É bem o caso de aplicar aqui, ligeiramente modificadas, as palavras de Voltaire: Deus me livre de tais amigos, mais ainda do que de meus próprios inimigos...

O Redator

Ambas estas cartas foram escritas pela mesma mão.

"...Dos troianos que amam Tróia, com os que sorriem ao cavalo de madeira..."

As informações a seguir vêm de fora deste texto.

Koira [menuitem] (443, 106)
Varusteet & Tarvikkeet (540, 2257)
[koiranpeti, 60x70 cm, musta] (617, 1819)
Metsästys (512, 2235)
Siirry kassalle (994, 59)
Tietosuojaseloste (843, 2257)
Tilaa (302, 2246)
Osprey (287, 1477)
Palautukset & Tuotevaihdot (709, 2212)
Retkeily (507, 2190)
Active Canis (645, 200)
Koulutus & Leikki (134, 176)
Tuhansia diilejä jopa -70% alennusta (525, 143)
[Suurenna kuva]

Procuram elas condensar os vários aspectos do debate da superficialidade, da moleza e da tibieza, com o zelo, a coerência e a santa intransigência; do entreguismo do gênero "terceira força", com a vontade de lutar. Dos troianos que amam Tróia, com os que sorriem ao cavalo de madeira...


NOTAS

[1] A seção "Ambientes, Costumes, Civilizações" foi definida pelo seu autor em seu "Auto-Retrato Filosófico" como:

"Foi também em "Catolicismo" que criei e mantive, durante vários anos, a seção Ambientes, Costumes, Civilizações , por muitos apontada como a expressão rica e original de uma escola de produção intelectual. Essa seção constava da análise comparativa de aspectos do presente e do passado, tendo por objeto monumentos históricos, fisionomias características, obras de arte ou de artesanato, apresentados ao leitor através de fotos. Tal análise, feita à luz dos princípios que explicitei em Revolução e Contra-Revolução , tinha por meta mostrar que a vida de todos os dias, em seus aspectos-ápice ou triviais, é suscetível de ser penetrada pelos mais altos princípios da Filosofia e da Religião. E não só penetrada, mas também utilizada como meio adequado para afirmar ou então negar — de modo implícito, é verdade, mas insinuante e atuante — tais princípios. De tal forma que, freqüentemente, as almas são modeladas muito mais pelos princípios vivos que pervadem e embebem os ambientes, os costumes e as civilizações, do que pelas teorias por vezes estereotipadas e até mumificadas, produzidas à revelia da realidade, em algum isolado gabinete de trabalho ou postas em letargo em alguma biblioteca empoeirada. De onde a tese de Ambientes, Costumes, Civilizações consistir em que o verdadeiro pensador também deve ser normalmente um observador analista da realidade concreta e palpável de todos os dias. Se católico, esse pensador tem ademais o dever de procurar modificar essa mesma realidade, nos pontos em que ela contradiga a doutrina católica.